Posted by Amanda Fava on June 28, 2017 No Comments

Home prices continued trending upward across the country during the last 12 months, according to the S&P/CoreLogic Case-Shiller Indices, which reported a 5.5% annual gain in April – down from 5.6% the month prior.

The 10-city composite annual increase came in at 4.9%, down from 5.2% the previous month. The 20-city composite posted a 5.7% year-over-year gain, which is down from 5.9% in March.

Seattle; Portland, Ore.; and Dallas reported the highest year-over-year gains among the 20 cities. In April, Seattle led the way with a 12.9% year-over-year price increase, followed by Portland, with 9.3%, and Dallas, with 8.4%. Seven cities reported greater price increases for the year ending April 2017 versus year-over-year ending March 2017.

Before seasonal adjustment, the National Index posted a month-over-month gain of 0.9% in April. The 10-city composite posted a 0.8% increase, and the 20-city composite reported a 0.9% increase in April.

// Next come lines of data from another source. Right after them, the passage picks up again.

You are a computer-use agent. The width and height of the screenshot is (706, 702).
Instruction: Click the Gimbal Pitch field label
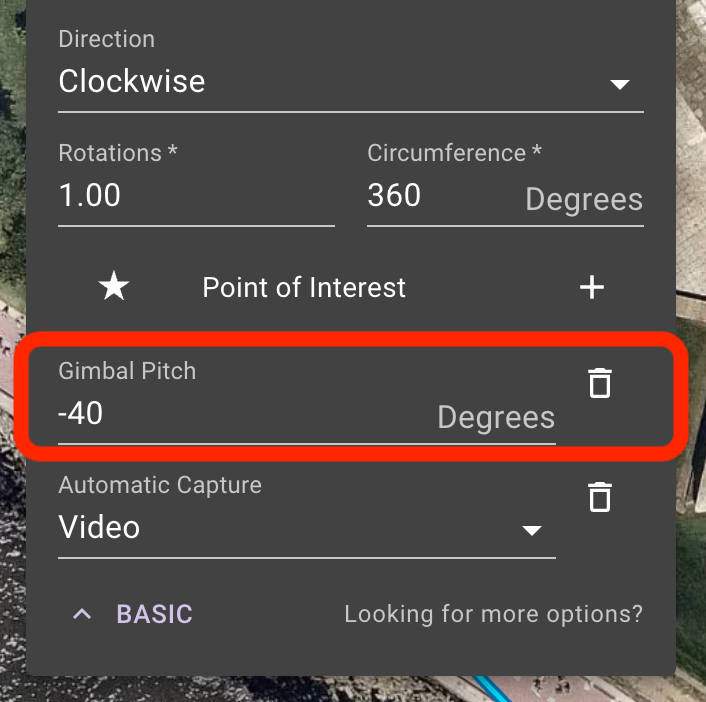pos(127,371)
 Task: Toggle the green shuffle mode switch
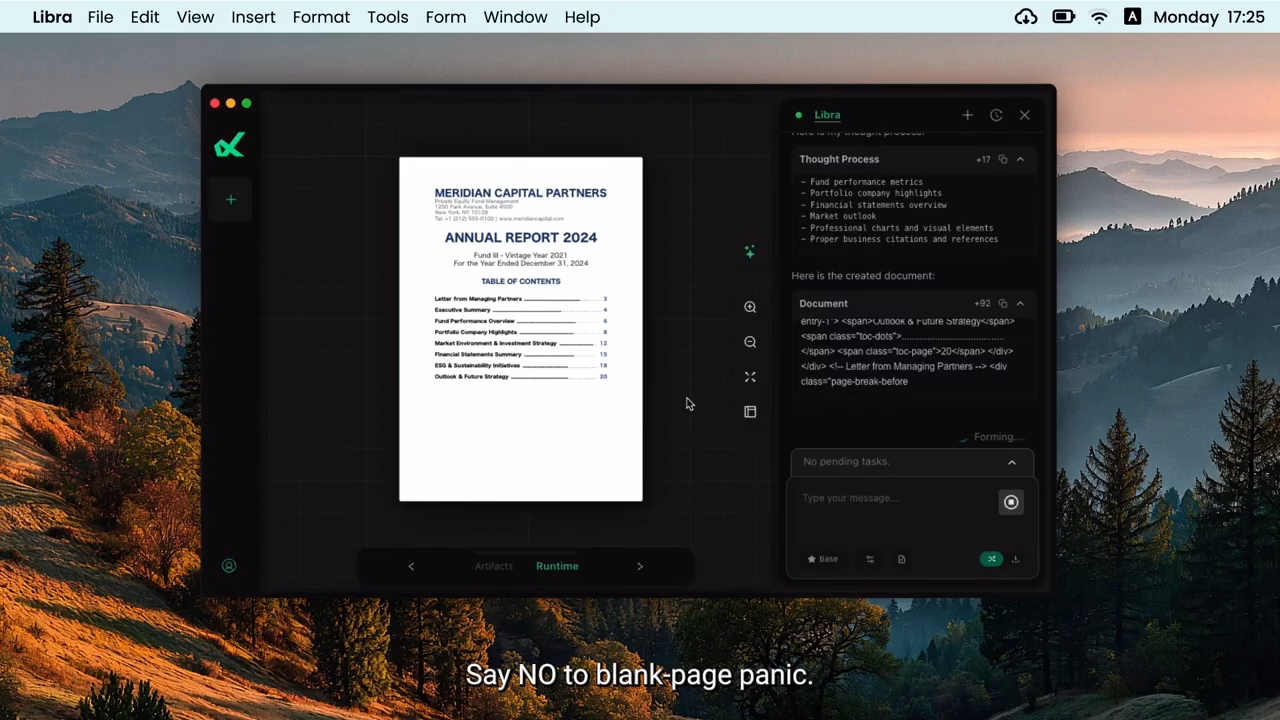coord(990,559)
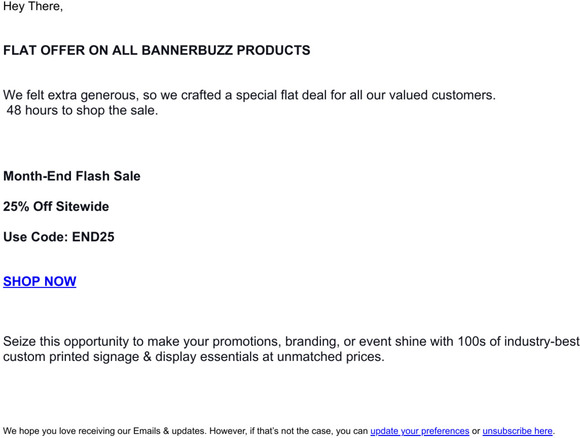Screen dimensions: 580x438
Task: Click the update your preferences link
Action: point(420,431)
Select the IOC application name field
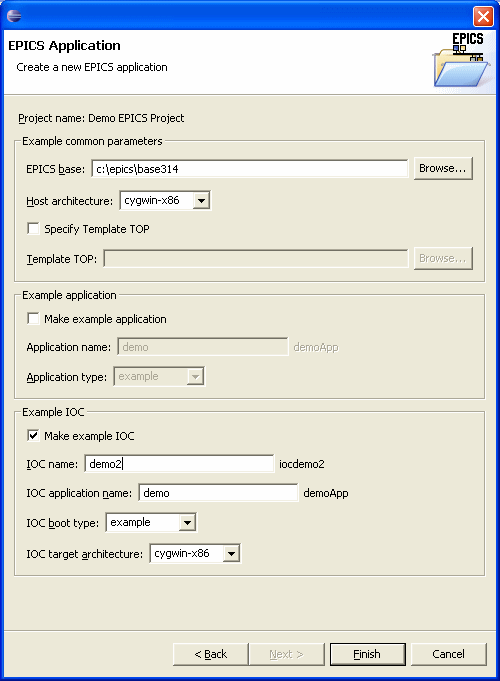 (219, 493)
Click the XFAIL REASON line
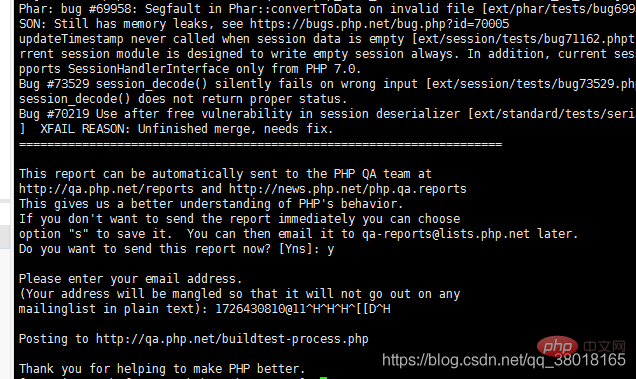This screenshot has width=636, height=379. coord(176,129)
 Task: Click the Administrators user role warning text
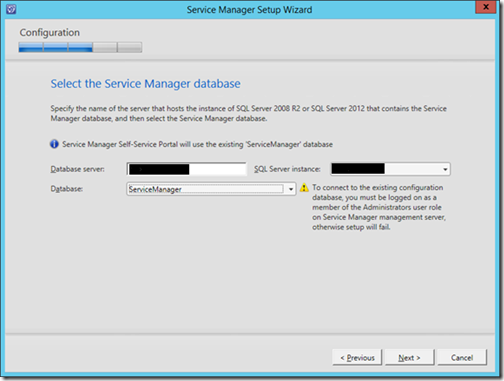379,207
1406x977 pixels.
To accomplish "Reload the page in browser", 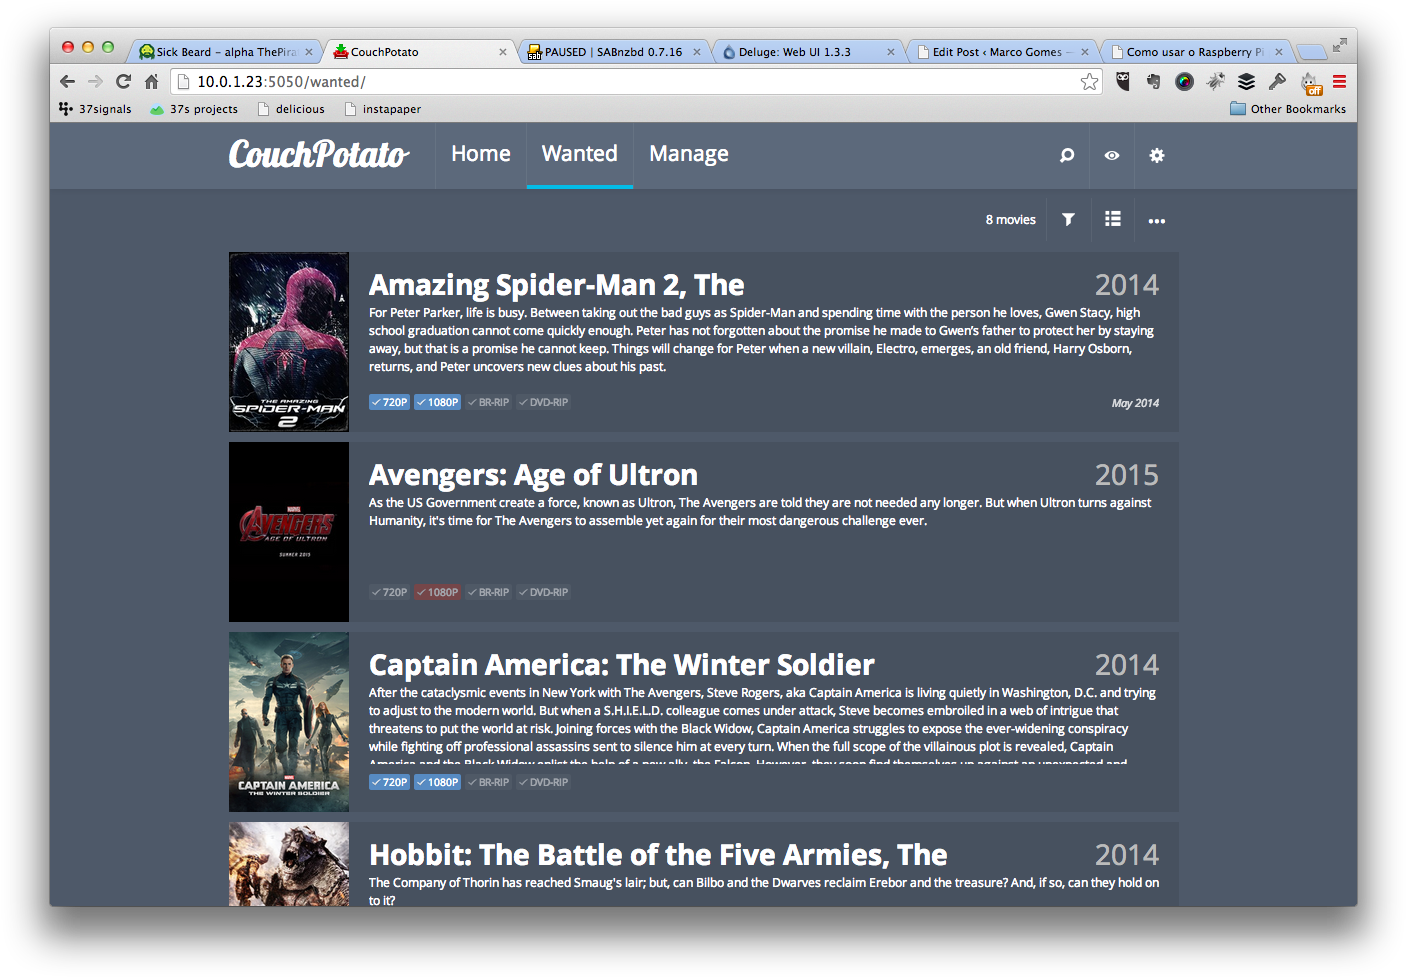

After seasonal adjustment, the National Index recorded a 0.2% month-over-month increase. The 10-city composite posted a 0.2% month-over-month increase and the 20-city composite a 0.3% increase. Eighteen of the 20 cities reported increases in April before seasonal adjustment; after seasonal adjustment, 13 cities saw prices rise.

David M. Blitzer, managing director and chairman of the index committee at S&P Dow Jones Indices, says questions are arising due to home prices rising faster than inflation.

“Since demand is exceeding supply and financing is available, there is nothing right now to keep prices from going up,” he says. “The increase in real, or inflation-adjusted, home prices in the last three years shows that demand is rising. At the same time, the supply of homes for sale has barely kept pace with demand, and the inventory of new or existing homes for sale shrunk down to only a four-month supply. Adding to price pressures, mortgage rates remain close to four percent, and affordability is not a significant issue.”

The current national index level is 2.1% above its peak of 184.62 set in July 2006, now standing at 188.50 after seeing a dip to 134.00 in February 2012. The 20-city composite is down 4.5% from its July 2006 peak of 206.52, now at 197.19 after hitting 134.07 in March 2012, and the 10-city composite peak of 226.29 in June 2006 is now down to 210.64 after reaching 146.45 in March 2012.

The 20-city composite, which saw all 20 cities post year-over-year gains, includes the following: Atlanta (5.8%); Boston (6.7%); Charlotte, N.C. (6.1%); Chicago (4.0%); Cleveland (3.4%); Dallas (8.4%); Denver (8.2%); Detroit (7.4%); Las Vegas (6.8%); Los Angeles (5.3%); Miami (5.4%); Minneapolis (6.3%); New York (3.8%); Phoenix (5.7%); Portland (9.3%); San Diego (6.6%); San Francisco (5.0%); Seattle (12.9%); Tampa, Fla. (5.0%); and Washington, D.C. (3.6%).